Richmond County Ambulance Agreed to Pay $1.5 Million for Allegedly Violating the Civil Monetary Penalties Law by Submitting Claims for Services Covered by the SNF Consolidated Billing Payment

NY. Defendant, ambulance firm, entered into a settlement agreement with OIG to resolve allegations that Defendant submitted claims to Medicare Part B for ambulance transportation to and from SNFs where such transportation was already covered by the SNF consolidated billing payment under Medicare Part A.

CIVIL MONETARY PENALITIES AND AFFIRMATIVE EXCLUSIONS REPORT

July 6, 2022 OIG News Release

Bruce M Hertz, MD Agreed to Pay $61,000 for Allegedly Violating the Civil Monetary Penalties Law by Receiving Remuneration in Exchange for Ordering Durable Medical Equipment

IL. Defendant, physician, entered into a settlement agreement with OIG to resolve allegations that Defendant received remuneration from a telemedicine company in form of monetary payments related to purported telemedicine and diagnostic consultations.
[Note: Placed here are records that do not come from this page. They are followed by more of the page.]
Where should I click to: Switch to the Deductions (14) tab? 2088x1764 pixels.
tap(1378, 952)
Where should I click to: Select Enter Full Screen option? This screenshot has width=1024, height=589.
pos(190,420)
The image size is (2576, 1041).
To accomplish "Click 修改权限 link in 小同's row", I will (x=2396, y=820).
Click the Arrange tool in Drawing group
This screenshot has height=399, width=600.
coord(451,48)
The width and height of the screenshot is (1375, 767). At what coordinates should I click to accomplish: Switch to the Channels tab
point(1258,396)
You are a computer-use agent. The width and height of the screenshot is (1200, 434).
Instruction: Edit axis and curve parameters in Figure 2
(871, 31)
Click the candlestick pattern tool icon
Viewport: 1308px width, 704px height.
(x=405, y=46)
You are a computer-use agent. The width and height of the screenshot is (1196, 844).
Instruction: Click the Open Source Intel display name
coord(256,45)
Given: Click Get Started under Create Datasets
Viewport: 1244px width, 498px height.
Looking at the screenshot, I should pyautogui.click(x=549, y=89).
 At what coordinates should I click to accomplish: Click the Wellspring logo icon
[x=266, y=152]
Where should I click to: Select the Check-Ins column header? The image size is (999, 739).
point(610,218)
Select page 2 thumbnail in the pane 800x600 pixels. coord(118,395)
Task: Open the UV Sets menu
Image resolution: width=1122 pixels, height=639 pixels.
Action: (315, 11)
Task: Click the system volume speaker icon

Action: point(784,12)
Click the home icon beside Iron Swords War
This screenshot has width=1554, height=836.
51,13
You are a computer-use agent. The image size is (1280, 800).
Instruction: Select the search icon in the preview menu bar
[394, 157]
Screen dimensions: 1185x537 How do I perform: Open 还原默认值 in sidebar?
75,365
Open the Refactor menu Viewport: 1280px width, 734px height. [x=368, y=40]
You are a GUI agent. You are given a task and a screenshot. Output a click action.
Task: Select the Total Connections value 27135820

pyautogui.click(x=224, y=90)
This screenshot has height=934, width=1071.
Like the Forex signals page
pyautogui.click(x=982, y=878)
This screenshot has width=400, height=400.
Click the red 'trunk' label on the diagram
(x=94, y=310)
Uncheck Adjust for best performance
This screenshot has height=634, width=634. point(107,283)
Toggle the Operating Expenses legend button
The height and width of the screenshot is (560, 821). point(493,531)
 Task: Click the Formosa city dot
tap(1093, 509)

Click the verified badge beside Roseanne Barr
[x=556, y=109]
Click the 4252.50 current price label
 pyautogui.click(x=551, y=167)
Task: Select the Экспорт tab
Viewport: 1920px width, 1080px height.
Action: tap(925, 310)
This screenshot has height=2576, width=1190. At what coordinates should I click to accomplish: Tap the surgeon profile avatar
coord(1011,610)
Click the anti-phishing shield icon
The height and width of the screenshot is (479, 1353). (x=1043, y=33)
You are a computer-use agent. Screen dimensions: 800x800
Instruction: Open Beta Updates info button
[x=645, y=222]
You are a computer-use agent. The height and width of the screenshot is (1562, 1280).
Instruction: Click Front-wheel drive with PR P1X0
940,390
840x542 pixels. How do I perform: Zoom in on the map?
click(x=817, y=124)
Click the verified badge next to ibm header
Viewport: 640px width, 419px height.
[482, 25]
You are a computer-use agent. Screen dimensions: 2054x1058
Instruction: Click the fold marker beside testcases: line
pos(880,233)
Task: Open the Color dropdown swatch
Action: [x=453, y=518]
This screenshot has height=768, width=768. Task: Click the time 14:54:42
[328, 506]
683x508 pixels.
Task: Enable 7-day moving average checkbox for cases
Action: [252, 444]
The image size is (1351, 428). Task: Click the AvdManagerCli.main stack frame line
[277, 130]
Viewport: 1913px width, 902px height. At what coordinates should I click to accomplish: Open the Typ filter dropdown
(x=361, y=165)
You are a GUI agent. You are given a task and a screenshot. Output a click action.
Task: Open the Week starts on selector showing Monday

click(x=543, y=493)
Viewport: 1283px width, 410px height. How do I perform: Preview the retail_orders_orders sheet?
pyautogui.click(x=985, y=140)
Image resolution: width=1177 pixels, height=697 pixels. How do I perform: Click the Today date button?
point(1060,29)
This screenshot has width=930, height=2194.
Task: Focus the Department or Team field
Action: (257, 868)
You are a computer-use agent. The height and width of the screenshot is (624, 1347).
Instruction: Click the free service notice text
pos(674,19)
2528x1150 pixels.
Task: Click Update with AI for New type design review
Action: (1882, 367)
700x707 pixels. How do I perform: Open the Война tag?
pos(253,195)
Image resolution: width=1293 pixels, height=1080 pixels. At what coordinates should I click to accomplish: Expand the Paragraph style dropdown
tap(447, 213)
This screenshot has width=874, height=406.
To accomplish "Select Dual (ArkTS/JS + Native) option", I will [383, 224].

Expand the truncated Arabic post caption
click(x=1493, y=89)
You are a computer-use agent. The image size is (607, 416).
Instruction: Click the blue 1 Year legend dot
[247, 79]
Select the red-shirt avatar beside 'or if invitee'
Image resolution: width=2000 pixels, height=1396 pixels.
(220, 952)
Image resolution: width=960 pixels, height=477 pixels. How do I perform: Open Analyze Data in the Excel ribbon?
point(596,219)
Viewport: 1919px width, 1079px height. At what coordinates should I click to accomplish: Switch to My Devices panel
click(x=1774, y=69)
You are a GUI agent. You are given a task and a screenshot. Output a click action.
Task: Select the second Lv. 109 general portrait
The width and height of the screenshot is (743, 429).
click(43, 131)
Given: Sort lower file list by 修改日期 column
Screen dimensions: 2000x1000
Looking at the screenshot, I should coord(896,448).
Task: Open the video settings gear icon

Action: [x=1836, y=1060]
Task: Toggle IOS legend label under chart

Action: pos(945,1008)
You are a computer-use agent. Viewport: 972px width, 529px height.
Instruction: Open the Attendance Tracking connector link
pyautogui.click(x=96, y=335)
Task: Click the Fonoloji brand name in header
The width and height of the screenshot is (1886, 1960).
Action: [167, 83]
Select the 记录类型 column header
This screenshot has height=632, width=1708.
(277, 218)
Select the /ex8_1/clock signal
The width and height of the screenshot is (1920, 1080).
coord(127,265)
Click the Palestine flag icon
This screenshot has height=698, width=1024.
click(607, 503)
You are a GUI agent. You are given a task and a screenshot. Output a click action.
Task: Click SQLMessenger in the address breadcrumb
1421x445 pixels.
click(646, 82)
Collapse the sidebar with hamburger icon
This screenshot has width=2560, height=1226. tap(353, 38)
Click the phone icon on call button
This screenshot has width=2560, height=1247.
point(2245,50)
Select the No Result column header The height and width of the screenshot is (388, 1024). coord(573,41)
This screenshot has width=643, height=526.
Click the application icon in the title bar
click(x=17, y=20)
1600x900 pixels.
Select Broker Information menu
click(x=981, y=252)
The Defendant allegedly solicited and received the remuneration in exchange for ordering DME that was paid for by Medicare.

CIVIL MONETARY PENALITIES AND AFFIRMATIVE EXCLUSIONS REPORT

July 5, 2022 OIG News Release

Michael Dalton Hanowell, MD, Hanowell Spine Clinic, and Hanowell Pain Management Agreed to Pay $409,000 for Allegedly Violating the Civil Monetary Penalties Law by Submitting Claims for Services that Exceeded the Number of Sessions Allowed

GA. Defendants, physician and his LLC, entered into a settlement agreement with OIG to resolve allegations that Defendant submitted claims to Medicare for facet joint injections and denervations that exceeded the allowable number of sessions in a rolling 12-month period.

CIVIL MONETARY PENALITIES AND AFFIRMATIVE EXCLUSIONS REPORT

Footnotes

1. Not included in the summaries are prosecutions related solely to drug diversion and inappropriate prescriptions, patient fiscal or physical abuse, or non-healthcare related matters. The summaries also do not include enforcement announcements of arrests with no report of an indictment or civil complaint.

2. The summaries should be considered to reflect allegations and not necessarily be considered to be statements of fact.

The content of this article is intended to provide a general guide to the subject matter. Specialist advice should be sought about your specific circumstances.